[RECORDS]:
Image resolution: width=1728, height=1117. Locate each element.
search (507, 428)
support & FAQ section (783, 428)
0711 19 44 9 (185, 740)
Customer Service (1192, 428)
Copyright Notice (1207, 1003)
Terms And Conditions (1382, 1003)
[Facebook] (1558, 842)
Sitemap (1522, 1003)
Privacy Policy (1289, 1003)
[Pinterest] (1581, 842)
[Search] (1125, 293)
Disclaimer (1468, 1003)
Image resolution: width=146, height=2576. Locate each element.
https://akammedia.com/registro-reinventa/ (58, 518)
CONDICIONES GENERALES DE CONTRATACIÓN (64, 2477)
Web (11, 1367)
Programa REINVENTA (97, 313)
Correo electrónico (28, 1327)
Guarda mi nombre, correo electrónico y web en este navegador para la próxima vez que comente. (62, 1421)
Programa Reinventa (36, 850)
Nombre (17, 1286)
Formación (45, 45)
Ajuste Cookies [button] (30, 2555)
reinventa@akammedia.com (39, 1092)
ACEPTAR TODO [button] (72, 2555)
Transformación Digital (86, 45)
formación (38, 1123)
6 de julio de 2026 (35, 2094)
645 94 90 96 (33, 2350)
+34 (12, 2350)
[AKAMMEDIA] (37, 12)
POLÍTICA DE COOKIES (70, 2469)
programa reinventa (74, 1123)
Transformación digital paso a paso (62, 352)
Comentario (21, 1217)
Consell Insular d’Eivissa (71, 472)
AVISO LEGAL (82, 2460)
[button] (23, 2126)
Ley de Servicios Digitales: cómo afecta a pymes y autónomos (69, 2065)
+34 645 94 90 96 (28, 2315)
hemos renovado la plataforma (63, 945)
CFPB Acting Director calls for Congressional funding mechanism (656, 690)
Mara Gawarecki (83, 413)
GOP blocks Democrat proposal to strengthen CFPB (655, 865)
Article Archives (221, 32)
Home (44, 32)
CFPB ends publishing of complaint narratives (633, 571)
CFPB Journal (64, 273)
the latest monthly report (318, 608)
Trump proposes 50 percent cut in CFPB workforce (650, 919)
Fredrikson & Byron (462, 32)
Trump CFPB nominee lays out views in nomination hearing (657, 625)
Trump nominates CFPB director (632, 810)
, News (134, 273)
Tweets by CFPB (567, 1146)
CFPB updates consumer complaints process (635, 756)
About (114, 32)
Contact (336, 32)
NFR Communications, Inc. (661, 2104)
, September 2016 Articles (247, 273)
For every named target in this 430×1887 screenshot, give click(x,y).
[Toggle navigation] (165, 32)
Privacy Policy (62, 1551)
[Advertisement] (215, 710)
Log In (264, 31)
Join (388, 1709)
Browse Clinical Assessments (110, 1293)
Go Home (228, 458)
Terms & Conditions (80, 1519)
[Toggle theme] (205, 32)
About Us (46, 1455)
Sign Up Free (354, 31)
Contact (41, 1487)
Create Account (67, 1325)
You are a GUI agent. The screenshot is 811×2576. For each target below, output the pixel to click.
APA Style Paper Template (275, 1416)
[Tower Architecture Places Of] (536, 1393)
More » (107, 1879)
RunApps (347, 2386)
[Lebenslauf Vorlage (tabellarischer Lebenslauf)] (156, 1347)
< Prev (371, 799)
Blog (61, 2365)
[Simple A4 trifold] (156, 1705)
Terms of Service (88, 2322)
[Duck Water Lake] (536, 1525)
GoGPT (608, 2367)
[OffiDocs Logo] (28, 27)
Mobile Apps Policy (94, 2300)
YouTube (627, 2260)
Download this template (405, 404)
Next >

[EXERCISE]: Both the first line of the data above and the line with "Sitemap (1522, 1003)" must be included; please return exactly those lines and the ones between them.

[REPLY]:
Image resolution: width=1728, height=1117. Locate each element.
search (507, 428)
support & FAQ section (783, 428)
0711 19 44 9 (185, 740)
Customer Service (1192, 428)
Copyright Notice (1207, 1003)
Terms And Conditions (1382, 1003)
[Facebook] (1558, 842)
Sitemap (1522, 1003)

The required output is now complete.